About this task
Please answer these questions about the forum thread on robots.txt files and 404 pages:
1. What is preferred instead of other kinds of robots file?
2. What should a 404 redirect generate before the redirect happens?
3. Who wrote the article on how to write your own robots.txt file?

Welcome to WebmasterWorld Guest from 184.108.40.206
Forum Moderators: goodroi
Just a straight text robots file or no robots.txt at all is preferred. Just lookin' out for things the sometimes catch people..
I've tended to assume that unless the 404 page uses the word "disallow" or "allow" it would be OK. Maybe that's not quite right; it's easy enough to upload an empty robots.txt file anyway.
People have asked about 404 redirects. I couldn't decipher any indication from the Robots Exclusion Protocol, would you expect to follow the redirect or justs treat it as "Not Found" and ignore?
If nothing else, make sure that your 404 redirect is generating a true 404 header first (before the redirect).
With regards to the 404 issue I do not understand I use a custom 404 which can be seen in my profile, what am i doing wrong, also do i need to use a robots text file if so where can i get one and where do i put it. Sorry for being a pain. Thanks guys Irv
redirect is generating a true 404 header first (before the redirect
Are you referring to the title of the page? I have custom 404's on all my sites. I haven't seen any problems for the most part, but most don't redirect, some do. Then again I have some sites that aren't getting into Google for some reason and I want to cover all my bases.
joined:June 27, 2000
Brett wrote an excellent article on how to write your own robots.txt file. It is located here [searchengineworld.com]
The robots.txt file is separate from your 404 file Robots.txt is for search spiders that crawl your site and tells them what parts of your site is allowed to be crawled and not allowed to be crawled.

Exercise data
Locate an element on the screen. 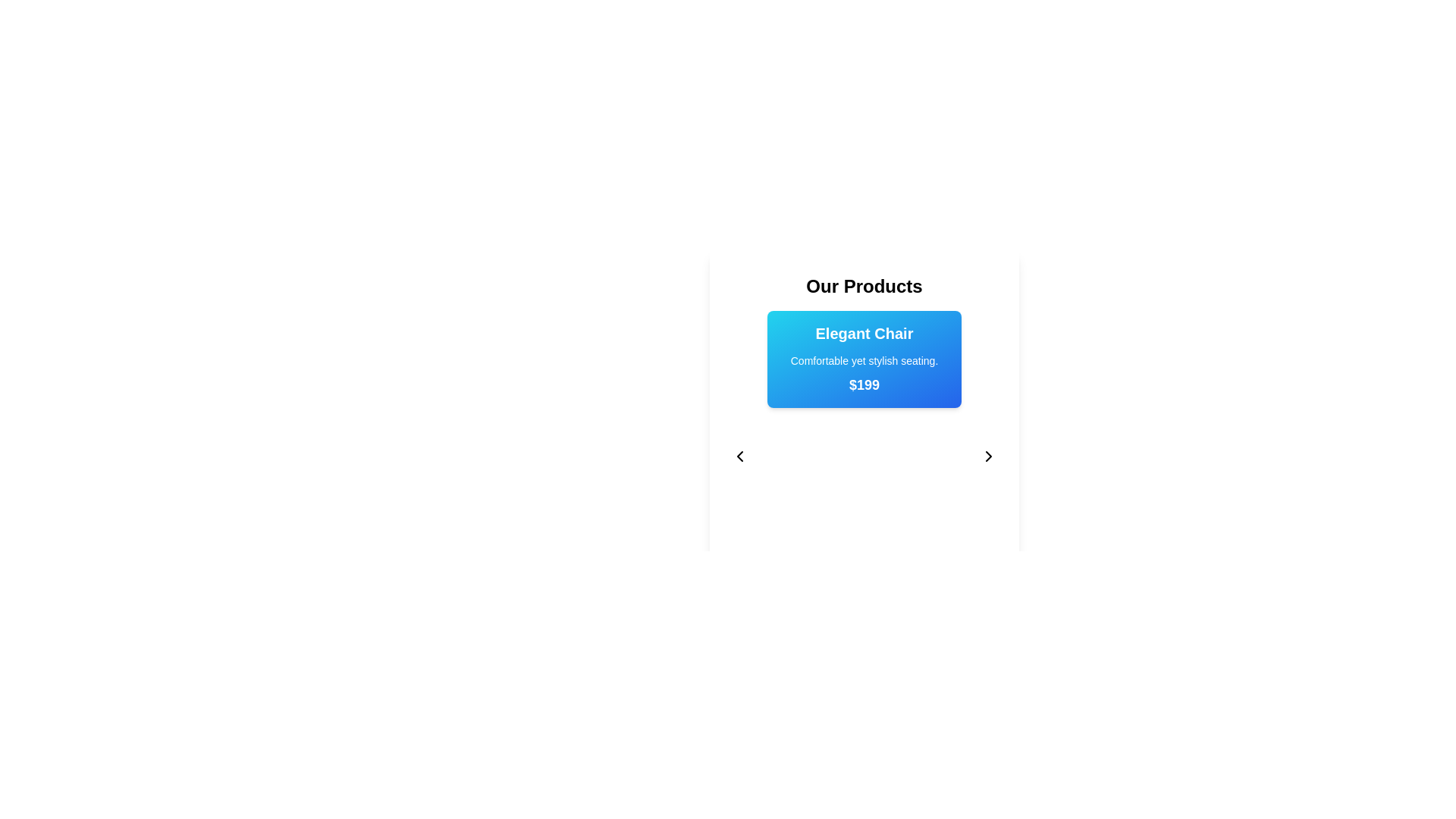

Task solution
1. A straight text robots file, or no robots.txt at all.
2. A true 404 header.
3. Brett.